Tier Platform Runtime Guarantees
1 β€” Primary Linux aarch64, kernel β‰₯ 6.1 monoio + io_uring Full SLOs in this document
2 β€” Secondary Linux x86_64, kernel β‰₯ 6.1 monoio + io_uring Full SLOs contingent on PERF-04 fix (x86_64 monoio accept-loop regression closed in Phase 97)
3 β€” CI / dev Linux any arch, any kernel tokio (MOON_NO_URING=1) Functional correctness only β€” no SLO commitment
Unsupported macOS native, Windows, WSL1, kernel < 6.1, x86_64 without AVX2, aarch64 without NEON β€” Dev-only via OrbStack for macOS; others not built

Rationale for exclusions: - macOS native β€” kqueue integration with the monoio cold tier is not validated; OrbStack VM gives Linux parity on macOS hosts without forking the I/O layer. - Windows / WSL1 β€” io_uring unavailable; tokio fallback would create a two-tier support story we cannot staff. - Kernel < 6.1 β€” io_uring feature floor; MOON_NO_URING=1 works but cannot hit the SLOs below.

Performance SLOsΒΆ

All numbers are per single node, single process. Pipelining and multi-key commands use separate tables. Reference hardware: aarch64 Apple M-series via OrbStack for development, Google Cloud c3-standard-8 for CI/reference benches.
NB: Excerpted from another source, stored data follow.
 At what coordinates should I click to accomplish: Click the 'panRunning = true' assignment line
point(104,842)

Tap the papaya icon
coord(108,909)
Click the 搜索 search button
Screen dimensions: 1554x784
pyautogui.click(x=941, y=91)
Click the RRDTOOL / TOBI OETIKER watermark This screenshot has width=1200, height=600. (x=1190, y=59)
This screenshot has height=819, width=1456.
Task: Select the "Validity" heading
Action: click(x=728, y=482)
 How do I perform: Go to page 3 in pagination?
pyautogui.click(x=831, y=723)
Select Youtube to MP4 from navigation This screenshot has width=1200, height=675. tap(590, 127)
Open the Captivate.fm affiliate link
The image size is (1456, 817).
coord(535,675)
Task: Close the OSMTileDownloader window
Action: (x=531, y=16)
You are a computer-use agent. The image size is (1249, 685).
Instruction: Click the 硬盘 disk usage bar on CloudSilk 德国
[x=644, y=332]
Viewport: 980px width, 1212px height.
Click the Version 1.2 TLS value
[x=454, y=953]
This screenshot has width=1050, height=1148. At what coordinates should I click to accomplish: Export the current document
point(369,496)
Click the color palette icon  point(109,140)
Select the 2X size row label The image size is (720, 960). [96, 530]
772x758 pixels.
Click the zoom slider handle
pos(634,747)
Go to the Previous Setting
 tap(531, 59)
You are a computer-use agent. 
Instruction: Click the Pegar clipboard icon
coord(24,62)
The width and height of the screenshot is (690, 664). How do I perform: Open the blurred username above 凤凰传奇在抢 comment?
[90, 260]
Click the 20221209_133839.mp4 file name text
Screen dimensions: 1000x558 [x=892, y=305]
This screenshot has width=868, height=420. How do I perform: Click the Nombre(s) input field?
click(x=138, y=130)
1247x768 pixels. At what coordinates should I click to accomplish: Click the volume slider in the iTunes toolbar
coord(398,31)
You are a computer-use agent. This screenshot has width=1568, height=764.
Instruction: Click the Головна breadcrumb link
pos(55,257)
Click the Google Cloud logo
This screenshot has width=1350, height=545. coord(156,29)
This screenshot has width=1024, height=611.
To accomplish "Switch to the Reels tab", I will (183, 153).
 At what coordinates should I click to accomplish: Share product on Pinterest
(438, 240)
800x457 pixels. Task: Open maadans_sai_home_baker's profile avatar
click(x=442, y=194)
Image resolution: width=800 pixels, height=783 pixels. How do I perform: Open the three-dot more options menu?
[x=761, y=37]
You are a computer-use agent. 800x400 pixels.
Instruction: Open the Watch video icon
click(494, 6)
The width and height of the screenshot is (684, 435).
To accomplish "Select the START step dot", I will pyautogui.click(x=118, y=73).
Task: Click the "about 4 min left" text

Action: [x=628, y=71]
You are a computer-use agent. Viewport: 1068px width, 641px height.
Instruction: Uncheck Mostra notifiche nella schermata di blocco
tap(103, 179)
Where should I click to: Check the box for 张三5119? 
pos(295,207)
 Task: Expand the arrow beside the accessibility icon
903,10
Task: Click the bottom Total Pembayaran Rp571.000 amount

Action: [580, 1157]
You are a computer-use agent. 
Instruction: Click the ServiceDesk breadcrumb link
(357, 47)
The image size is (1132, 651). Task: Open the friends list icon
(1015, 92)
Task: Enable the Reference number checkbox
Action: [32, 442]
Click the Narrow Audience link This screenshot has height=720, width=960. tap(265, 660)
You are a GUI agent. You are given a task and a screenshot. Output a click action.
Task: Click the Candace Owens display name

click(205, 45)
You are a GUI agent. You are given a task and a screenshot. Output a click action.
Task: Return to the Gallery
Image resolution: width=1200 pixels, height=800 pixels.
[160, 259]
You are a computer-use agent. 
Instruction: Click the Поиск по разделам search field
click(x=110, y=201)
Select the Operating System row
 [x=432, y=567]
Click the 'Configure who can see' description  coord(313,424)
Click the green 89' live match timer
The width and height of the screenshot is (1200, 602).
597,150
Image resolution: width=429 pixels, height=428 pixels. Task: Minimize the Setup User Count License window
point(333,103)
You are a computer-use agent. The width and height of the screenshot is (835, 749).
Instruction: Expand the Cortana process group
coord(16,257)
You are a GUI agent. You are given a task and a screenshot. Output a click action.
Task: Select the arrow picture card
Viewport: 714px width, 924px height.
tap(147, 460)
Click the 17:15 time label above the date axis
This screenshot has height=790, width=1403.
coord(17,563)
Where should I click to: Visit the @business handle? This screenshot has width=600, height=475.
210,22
Single-key, non-pipelined (Tier 1/2)ΒΆ

Command Load p50 p99 p99.9 Verified by
GET 1 M QPS ≀ 50 Β΅s ≀ 500 Β΅s ≀ 2 ms PERF-01, PERF-02 [provisional β€” Phase 97]
SET appendfsync=everysec 300 K QPS ≀ 80 Β΅s ≀ 800 Β΅s ≀ 3 ms PERF-01, PERF-02 [provisional β€” Phase 97]
SET appendfsync=always 50 K QPS ≀ 500 Β΅s ≀ 5 ms ≀ 20 ms PERF-01, PERF-02 [provisional β€” Phase 97]
HSET 300 K QPS ≀ 100 Β΅s ≀ 1 ms ≀ 4 ms PERF-01 [provisional β€” Phase 97]
ZADD 200 K QPS ≀ 150 Β΅s ≀ 1.5 ms ≀ 6 ms PERF-01 [provisional β€” Phase 97]
LPUSH 300 K QPS ≀ 100 Β΅s ≀ 1 ms ≀ 4 ms PERF-01 [provisional β€” Phase 97]

PipelinedΒΆ

Command Pipeline depth Throughput (absolute) Ratio vs Redis 8.x Verified by
GET p=16 β‰₯ 4 M QPS β‰₯ 1.7Γ— PERF-01 [provisional]
GET p=128 β‰₯ 5.5 M QPS β‰₯ 2.3Γ— PERF-01 [provisional β€” x86_64 only until PERF-04]
SET everysec p=16 β‰₯ 1.9 M QPS β‰₯ 1.5Γ— PERF-01 [provisional]
SET everysec p=64 β‰₯ 2.2 M QPS β‰₯ 1.9Γ— PERF-01 [provisional]

Vector search (HNSW + TurboQuant)ΒΆ

Operation Dataset k Metric Target Verified by
FT.SEARCH 1 M Γ— 768-d 10 p99 latency @ 100 QPS ≀ 5 ms PERF-01 [provisional β€” Phase 97]
FT.SEARCH 1 M Γ— 768-d 10 recall@10 β‰₯ 0.92 Phase 96 benchmark reruns
HSET (indexed) 768-d vector β€” Throughput β‰₯ 30 K inserts/s Phase 96 benchmark reruns

What "meets SLO" means operationallyΒΆ

  1. The number is measured over a 24 h HDR histogram run on reference hardware (PERF-02).
  2. The number is the steady-state observation β€” first 5 minutes of warmup excluded.
  3. CI Criterion gate (PERF-01) blocks any PR that regresses a listed target by > 5 %.
  4. Failure to hit an SLO after measurement does not cause Moon to abort β€” it causes the release to be blocked, the SLO to be relaxed, or the regression to be fixed. Users are not surprised at runtime; operators are warned at CI time.

Durability ModesΒΆ

Moon ships three fsync modes and a disk-offload cold tier. Each has a documented recovery bound.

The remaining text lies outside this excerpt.